Monday, June 19, 2006
We spent most of the GITAP ride on roads, but some of it was on trails and bike paths. Just a statistical reality: the people who had accidents had them on the paths. There was a runner-rider collision when the rider called out "on your left" - and the runners went right and left, respectively. Crash. Injuries.
Another incident (pictures will follow) - the path was a sidewalk, with a crack down the middle, parallel to the pathway direction. There was a 3/4" difference in height from one panel to the other: enough to quickly and efficiently dump a bike wheel. The bike went ninety degrees and right into the nice little "Jersey wall" kind of thing, which was adorned with protruding metal oak leaves (to discourage skateboarders, I believe). A precise encounter with the protrusion and the wheel stopped the bike cold and propelled the rider and bike neatly over the wall into the grass. No injuries to rider (amazing... without the oak leaf probably a lot of wall-induced road rash) but the wheel was totalled.

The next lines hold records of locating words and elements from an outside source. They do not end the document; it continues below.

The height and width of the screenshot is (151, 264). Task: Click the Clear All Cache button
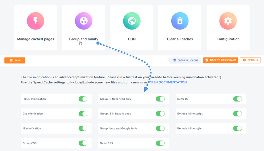point(185,60)
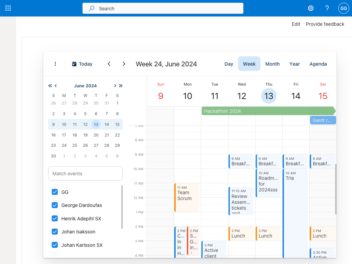Advance mini calendar to July with right arrow
Image resolution: width=352 pixels, height=264 pixels.
coord(115,86)
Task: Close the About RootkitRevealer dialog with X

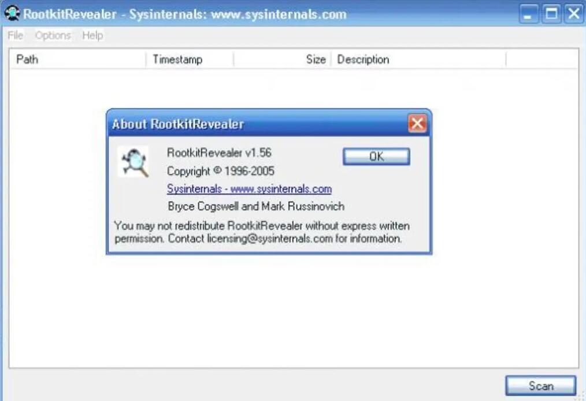Action: 417,123
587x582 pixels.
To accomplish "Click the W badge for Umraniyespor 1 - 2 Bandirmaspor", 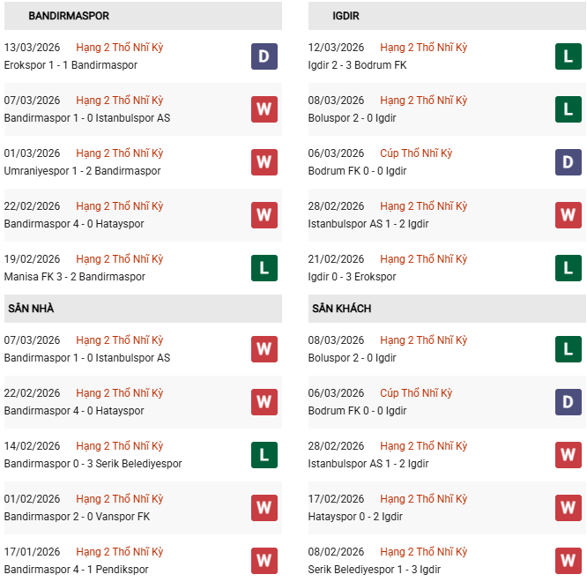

There were a few other road rash issues - none as serious as these - which could have happened on road or path (getting bottle with right hand and braking hard with left, clipout issues...) but the two biggies were on the paths and wouldn't have happened on the road.
Gary Cziko's analogy of paths being rather like parking lots is a good one... more hazards, more conflicts, a necessary thing sometimes but to be avoided when there are better alternatives - and when they're being designed, it should be with the idea to make them as little like parking lots as possible.